WORKING DATA:
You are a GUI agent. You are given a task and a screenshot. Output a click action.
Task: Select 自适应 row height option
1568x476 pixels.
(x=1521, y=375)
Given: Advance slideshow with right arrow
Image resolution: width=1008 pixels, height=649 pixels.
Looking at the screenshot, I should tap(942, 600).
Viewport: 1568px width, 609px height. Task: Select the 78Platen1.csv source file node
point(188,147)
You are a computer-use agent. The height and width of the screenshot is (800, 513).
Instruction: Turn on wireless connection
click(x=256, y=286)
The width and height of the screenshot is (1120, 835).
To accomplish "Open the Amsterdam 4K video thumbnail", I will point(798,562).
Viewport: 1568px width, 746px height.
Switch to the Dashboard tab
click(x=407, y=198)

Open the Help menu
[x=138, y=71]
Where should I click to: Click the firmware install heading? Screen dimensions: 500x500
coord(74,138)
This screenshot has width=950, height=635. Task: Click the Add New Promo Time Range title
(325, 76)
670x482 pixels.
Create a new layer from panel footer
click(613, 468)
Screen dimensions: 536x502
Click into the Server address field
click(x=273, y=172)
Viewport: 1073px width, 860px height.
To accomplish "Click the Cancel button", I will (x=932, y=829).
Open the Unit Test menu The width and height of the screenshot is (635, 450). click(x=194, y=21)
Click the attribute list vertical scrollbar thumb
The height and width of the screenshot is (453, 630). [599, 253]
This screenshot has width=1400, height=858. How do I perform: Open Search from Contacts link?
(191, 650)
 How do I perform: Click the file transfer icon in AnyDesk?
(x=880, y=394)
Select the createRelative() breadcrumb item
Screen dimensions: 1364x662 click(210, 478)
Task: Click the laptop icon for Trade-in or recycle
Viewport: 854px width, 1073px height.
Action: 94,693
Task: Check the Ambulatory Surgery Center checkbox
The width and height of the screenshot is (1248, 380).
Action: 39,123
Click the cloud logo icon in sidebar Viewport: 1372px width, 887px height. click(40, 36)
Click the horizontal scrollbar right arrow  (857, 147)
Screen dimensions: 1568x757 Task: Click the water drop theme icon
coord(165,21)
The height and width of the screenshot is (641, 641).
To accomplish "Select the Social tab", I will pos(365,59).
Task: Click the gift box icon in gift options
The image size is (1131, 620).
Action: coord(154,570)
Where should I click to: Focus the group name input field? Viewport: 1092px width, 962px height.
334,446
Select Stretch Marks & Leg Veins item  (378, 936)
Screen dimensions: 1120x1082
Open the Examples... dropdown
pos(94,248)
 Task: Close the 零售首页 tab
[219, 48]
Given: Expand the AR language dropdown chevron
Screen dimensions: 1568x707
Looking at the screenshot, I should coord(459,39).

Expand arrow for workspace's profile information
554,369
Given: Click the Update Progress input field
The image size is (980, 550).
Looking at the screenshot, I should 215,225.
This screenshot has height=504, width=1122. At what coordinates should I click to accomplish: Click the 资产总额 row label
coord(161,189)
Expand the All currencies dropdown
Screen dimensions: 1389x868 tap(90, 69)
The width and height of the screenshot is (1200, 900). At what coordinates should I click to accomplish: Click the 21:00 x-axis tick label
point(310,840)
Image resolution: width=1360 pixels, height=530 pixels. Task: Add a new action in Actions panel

WHAT THE TASK ASKS:
Could you rewrite all of the lines above as a numbered list, leaving out any blank ones?

FINISHED TASK:
1. You are a GUI agent. You are given a task and a screenshot. Output a click action.
2. Task: Select 自适应 row height option
3. 1568x476 pixels.
4. (x=1521, y=375)
5. Given: Advance slideshow with right arrow
6. Image resolution: width=1008 pixels, height=649 pixels.
7. Looking at the screenshot, I should tap(942, 600).
8. Viewport: 1568px width, 609px height. Task: Select the 78Platen1.csv source file node
9. point(188,147)
10. You are a computer-use agent. The height and width of the screenshot is (800, 513).
11. Instruction: Turn on wireless connection
12. click(x=256, y=286)
13. The width and height of the screenshot is (1120, 835).
14. To accomplish "Open the Amsterdam 4K video thumbnail", I will point(798,562).
15. Viewport: 1568px width, 746px height.
16. Switch to the Dashboard tab
17. click(x=407, y=198)
18. Open the Help menu
19. [x=138, y=71]
20. Where should I click to: Click the firmware install heading? Screen dimensions: 500x500
21. coord(74,138)
22. This screenshot has width=950, height=635. Task: Click the Add New Promo Time Range title
23. (325, 76)
24. 670x482 pixels.
25. Create a new layer from panel footer
26. click(613, 468)
27. Screen dimensions: 536x502
28. Click into the Server address field
29. click(x=273, y=172)
30. Viewport: 1073px width, 860px height.
31. To accomplish "Click the Cancel button", I will (x=932, y=829).
32. Open the Unit Test menu The width and height of the screenshot is (635, 450). click(x=194, y=21)
33. Click the attribute list vertical scrollbar thumb
34. The height and width of the screenshot is (453, 630). [599, 253]
35. This screenshot has width=1400, height=858. How do I perform: Open Search from Contacts link?
36. (191, 650)
37.  How do I perform: Click the file transfer icon in AnyDesk?
38. (x=880, y=394)
39. Select the createRelative() breadcrumb item
40. Screen dimensions: 1364x662 click(210, 478)
41. Task: Click the laptop icon for Trade-in or recycle
42. Viewport: 854px width, 1073px height.
43. Action: 94,693
44. Task: Check the Ambulatory Surgery Center checkbox
45. The width and height of the screenshot is (1248, 380).
46. Action: 39,123
47. Click the cloud logo icon in sidebar Viewport: 1372px width, 887px height. click(40, 36)
48. Click the horizontal scrollbar right arrow  (857, 147)
49. Screen dimensions: 1568x757 Task: Click the water drop theme icon
50. coord(165,21)
51. The height and width of the screenshot is (641, 641).
52. To accomplish "Select the Social tab", I will pos(365,59).
53. Task: Click the gift box icon in gift options
54. The image size is (1131, 620).
55. Action: coord(154,570)
56. Where should I click to: Focus the group name input field? Viewport: 1092px width, 962px height.
57. 334,446
58. Select Stretch Marks & Leg Veins item  (378, 936)
59. Screen dimensions: 1120x1082
60. Open the Examples... dropdown
61. pos(94,248)
62.  Task: Close the 零售首页 tab
63. [219, 48]
64. Given: Expand the AR language dropdown chevron
65. Screen dimensions: 1568x707
66. Looking at the screenshot, I should coord(459,39).
67. Expand arrow for workspace's profile information
68. 554,369
69. Given: Click the Update Progress input field
70. The image size is (980, 550).
71. Looking at the screenshot, I should 215,225.
72. This screenshot has height=504, width=1122. At what coordinates should I click to accomplish: Click the 资产总额 row label
73. coord(161,189)
74. Expand the All currencies dropdown
75. Screen dimensions: 1389x868 tap(90, 69)
76. The width and height of the screenshot is (1200, 900). At what coordinates should I click to accomplish: Click the 21:00 x-axis tick label
77. point(310,840)
78. Image resolution: width=1360 pixels, height=530 pixels. Task: Add a new action in Actions panel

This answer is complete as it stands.